**MATERIAL PROVIDED:**
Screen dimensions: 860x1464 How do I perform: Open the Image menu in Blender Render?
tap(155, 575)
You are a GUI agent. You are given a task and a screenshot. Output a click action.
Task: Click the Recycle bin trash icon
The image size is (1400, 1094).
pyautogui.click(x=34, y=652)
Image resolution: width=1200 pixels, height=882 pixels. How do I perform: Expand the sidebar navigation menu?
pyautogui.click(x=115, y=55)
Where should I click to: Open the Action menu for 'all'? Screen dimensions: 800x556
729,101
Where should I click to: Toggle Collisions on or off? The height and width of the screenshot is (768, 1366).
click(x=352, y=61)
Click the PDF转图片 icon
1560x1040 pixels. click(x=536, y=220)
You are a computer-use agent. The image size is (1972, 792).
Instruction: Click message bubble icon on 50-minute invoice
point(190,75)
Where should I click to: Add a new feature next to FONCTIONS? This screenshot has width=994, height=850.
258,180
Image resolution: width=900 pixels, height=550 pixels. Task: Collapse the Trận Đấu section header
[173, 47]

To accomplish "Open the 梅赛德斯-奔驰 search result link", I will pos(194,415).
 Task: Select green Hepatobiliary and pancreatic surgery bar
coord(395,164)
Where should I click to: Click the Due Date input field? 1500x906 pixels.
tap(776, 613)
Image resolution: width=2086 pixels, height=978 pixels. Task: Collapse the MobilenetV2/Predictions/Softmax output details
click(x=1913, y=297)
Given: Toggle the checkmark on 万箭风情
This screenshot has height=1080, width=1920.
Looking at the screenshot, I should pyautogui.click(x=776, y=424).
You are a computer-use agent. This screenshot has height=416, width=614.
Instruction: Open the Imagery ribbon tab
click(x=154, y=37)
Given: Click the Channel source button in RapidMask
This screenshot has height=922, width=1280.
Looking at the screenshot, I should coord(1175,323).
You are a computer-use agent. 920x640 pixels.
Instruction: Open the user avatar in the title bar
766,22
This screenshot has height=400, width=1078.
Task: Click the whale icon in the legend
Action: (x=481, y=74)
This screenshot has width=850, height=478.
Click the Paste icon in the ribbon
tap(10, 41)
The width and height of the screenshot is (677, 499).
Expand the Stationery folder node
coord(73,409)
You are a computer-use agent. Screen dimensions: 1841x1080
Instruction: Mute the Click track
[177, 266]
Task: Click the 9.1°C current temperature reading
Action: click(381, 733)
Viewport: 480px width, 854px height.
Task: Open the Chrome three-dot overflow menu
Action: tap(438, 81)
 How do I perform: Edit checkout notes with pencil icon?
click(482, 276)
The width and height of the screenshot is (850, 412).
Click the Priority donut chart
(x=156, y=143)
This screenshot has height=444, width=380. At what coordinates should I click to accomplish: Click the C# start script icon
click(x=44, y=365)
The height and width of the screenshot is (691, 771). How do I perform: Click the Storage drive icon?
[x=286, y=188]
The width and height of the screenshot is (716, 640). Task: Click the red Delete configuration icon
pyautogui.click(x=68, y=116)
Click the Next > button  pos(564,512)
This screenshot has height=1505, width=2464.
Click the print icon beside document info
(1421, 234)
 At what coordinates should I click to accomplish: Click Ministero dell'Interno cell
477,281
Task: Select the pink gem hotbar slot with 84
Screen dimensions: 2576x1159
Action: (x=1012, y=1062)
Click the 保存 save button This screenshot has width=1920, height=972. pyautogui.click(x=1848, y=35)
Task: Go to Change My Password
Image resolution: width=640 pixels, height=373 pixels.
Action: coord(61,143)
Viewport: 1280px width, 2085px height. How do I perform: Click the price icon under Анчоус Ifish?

**EXERCISE OBJECTIVE:**
Take the lines from the one containing "Click the print icon beside document info" to the last line of the material above and write them out exactly.

**OUTPUT FOR THIS TASK:**
Click the print icon beside document info
(1421, 234)
 At what coordinates should I click to accomplish: Click Ministero dell'Interno cell
477,281
Task: Select the pink gem hotbar slot with 84
Screen dimensions: 2576x1159
Action: (x=1012, y=1062)
Click the 保存 save button This screenshot has width=1920, height=972. pyautogui.click(x=1848, y=35)
Task: Go to Change My Password
Image resolution: width=640 pixels, height=373 pixels.
Action: coord(61,143)
Viewport: 1280px width, 2085px height. How do I perform: Click the price icon under Анчоус Ifish?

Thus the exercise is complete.